Task requirements
From the entries below, please gather each line containing the string "text".

===== Supplied records =====

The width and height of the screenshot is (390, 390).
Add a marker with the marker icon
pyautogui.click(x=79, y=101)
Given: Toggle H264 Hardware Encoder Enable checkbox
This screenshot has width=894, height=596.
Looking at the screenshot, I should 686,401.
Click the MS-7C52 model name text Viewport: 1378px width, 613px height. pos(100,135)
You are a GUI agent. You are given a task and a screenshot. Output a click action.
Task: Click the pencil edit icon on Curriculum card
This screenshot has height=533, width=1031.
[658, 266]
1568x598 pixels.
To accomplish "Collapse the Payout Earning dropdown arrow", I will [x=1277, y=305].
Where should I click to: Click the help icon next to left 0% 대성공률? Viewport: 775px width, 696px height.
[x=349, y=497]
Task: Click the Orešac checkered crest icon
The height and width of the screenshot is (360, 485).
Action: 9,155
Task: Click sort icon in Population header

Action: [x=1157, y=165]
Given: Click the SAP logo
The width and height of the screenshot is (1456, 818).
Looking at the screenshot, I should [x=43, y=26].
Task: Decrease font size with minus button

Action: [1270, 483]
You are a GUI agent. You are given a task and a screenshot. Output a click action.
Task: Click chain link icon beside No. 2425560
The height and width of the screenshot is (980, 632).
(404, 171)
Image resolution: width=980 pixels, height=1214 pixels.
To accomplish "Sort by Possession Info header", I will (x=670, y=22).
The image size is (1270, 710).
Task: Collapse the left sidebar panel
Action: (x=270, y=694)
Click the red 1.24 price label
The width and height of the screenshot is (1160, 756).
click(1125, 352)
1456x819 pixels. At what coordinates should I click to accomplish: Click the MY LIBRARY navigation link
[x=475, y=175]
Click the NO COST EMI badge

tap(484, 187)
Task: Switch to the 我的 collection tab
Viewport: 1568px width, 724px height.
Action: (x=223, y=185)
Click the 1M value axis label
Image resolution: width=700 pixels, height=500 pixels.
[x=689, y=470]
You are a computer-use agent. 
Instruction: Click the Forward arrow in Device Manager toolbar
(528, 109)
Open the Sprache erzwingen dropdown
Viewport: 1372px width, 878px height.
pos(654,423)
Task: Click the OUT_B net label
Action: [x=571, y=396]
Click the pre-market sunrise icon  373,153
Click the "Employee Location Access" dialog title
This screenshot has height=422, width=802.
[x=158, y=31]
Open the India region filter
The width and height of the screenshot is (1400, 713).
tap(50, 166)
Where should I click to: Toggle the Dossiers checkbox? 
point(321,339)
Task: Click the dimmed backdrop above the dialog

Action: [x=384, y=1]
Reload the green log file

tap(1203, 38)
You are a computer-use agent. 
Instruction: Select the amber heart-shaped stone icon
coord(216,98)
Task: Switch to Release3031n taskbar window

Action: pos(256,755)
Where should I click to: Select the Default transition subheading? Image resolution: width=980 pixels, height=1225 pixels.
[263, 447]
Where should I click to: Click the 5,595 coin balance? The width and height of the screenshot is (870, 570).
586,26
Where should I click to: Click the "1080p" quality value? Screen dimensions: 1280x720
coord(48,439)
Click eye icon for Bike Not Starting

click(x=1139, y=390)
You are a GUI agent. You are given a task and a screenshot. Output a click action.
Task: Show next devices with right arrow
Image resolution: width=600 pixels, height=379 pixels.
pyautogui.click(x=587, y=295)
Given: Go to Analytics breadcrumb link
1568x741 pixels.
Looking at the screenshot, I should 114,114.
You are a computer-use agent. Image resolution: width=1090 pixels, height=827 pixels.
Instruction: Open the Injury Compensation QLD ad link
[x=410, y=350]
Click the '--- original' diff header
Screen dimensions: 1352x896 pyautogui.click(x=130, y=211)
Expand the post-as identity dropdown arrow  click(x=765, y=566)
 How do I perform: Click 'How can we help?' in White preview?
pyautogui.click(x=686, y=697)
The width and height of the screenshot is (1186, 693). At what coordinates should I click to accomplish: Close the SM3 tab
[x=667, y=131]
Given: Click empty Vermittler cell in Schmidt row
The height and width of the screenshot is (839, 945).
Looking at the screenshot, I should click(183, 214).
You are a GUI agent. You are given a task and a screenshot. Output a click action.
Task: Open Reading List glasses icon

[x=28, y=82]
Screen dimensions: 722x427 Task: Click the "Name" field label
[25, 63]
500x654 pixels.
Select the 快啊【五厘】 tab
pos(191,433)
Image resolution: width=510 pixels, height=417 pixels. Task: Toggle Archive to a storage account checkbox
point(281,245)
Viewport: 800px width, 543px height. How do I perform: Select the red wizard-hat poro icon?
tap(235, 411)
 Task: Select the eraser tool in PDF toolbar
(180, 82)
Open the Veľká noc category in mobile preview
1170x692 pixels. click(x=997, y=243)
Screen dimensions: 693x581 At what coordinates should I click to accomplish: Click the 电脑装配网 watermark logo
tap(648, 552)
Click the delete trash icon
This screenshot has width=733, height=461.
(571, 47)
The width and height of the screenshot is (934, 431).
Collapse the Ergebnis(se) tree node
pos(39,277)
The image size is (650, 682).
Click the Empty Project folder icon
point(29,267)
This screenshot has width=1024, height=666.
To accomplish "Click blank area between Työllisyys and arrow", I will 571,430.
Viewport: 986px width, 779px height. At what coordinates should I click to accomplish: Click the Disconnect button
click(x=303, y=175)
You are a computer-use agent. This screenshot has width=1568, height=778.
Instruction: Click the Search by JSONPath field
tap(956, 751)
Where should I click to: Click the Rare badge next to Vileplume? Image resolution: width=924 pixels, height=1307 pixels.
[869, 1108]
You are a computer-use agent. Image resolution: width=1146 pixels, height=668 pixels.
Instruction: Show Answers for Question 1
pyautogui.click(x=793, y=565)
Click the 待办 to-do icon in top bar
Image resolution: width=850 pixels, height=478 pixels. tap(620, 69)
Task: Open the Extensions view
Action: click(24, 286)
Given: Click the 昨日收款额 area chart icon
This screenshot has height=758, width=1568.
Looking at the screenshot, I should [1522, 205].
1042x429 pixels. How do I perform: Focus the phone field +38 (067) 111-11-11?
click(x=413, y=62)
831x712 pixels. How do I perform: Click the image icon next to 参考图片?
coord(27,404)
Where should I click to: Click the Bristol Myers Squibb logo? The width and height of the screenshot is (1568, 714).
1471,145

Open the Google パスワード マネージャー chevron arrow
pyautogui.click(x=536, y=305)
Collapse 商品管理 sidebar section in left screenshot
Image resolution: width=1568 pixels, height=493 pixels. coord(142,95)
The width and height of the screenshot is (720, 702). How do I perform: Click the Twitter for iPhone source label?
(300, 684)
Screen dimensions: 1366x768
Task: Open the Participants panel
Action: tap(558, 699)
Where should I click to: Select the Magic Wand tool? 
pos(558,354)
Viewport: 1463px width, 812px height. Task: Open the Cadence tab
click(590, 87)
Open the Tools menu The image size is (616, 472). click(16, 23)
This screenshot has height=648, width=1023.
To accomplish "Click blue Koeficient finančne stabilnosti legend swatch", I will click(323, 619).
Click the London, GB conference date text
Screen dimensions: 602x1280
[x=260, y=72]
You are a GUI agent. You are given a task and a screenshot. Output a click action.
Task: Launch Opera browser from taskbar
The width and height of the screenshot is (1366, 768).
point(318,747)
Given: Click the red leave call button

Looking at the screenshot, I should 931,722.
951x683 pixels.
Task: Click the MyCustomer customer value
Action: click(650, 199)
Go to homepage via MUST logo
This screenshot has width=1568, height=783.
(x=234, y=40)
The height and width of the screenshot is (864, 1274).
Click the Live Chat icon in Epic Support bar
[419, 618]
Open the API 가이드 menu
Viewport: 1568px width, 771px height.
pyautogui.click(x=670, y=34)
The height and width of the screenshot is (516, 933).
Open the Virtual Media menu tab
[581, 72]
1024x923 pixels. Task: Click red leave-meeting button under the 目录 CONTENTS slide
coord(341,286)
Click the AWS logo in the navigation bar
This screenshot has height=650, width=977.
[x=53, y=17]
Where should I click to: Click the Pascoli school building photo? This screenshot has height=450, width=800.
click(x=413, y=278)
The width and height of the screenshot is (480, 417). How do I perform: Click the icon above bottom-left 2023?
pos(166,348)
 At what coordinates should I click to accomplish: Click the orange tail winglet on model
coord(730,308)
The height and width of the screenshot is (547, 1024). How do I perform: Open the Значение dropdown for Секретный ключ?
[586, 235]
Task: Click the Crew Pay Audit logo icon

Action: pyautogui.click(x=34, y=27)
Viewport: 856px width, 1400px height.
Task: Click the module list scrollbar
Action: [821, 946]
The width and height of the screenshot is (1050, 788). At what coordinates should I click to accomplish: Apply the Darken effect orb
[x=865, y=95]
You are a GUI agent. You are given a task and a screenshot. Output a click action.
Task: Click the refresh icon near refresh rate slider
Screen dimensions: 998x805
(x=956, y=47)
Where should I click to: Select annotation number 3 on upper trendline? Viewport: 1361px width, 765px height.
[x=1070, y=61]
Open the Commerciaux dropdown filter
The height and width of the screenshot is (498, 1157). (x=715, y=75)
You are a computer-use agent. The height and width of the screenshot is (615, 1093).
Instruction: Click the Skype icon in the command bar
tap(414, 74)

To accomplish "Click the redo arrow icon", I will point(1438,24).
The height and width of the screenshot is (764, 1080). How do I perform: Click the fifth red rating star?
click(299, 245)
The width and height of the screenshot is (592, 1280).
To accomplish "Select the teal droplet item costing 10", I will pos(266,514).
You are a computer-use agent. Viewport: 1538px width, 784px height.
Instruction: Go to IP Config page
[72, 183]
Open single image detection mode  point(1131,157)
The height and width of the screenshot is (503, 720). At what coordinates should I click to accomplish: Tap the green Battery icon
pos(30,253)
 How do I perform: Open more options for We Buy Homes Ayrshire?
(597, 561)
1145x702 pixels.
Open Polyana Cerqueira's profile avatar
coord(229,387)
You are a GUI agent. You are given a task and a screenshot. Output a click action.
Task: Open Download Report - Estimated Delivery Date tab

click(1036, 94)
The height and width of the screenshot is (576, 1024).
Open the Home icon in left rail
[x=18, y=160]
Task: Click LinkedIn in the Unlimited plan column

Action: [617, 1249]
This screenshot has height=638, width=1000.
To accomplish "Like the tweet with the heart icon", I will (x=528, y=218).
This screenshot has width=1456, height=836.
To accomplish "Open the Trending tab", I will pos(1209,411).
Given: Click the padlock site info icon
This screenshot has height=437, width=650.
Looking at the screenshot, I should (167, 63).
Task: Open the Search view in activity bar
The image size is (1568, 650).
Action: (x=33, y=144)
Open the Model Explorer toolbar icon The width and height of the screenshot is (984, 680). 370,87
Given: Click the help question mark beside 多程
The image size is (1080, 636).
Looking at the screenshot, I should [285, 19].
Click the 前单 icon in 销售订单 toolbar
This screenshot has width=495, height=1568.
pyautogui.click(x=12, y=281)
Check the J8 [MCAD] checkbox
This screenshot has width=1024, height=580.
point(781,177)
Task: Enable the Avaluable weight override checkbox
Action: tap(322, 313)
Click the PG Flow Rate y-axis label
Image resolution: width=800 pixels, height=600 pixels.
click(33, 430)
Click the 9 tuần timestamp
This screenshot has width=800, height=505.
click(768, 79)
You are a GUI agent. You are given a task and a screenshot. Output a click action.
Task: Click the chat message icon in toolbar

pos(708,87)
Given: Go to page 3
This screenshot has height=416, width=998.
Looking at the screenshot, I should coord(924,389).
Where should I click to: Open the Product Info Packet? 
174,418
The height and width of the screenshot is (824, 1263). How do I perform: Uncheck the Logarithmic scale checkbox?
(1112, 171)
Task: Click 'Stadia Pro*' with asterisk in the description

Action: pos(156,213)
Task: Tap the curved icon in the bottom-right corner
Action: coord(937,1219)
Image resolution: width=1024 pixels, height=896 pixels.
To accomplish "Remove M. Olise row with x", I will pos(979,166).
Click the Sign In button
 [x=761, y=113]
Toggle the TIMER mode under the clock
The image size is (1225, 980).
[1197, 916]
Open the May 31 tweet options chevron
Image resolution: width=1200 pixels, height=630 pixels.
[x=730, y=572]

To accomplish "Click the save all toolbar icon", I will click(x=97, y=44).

=====

Solution
Click the MS-7C52 model name text Viewport: 1378px width, 613px height. pos(100,135)
Click the London, GB conference date text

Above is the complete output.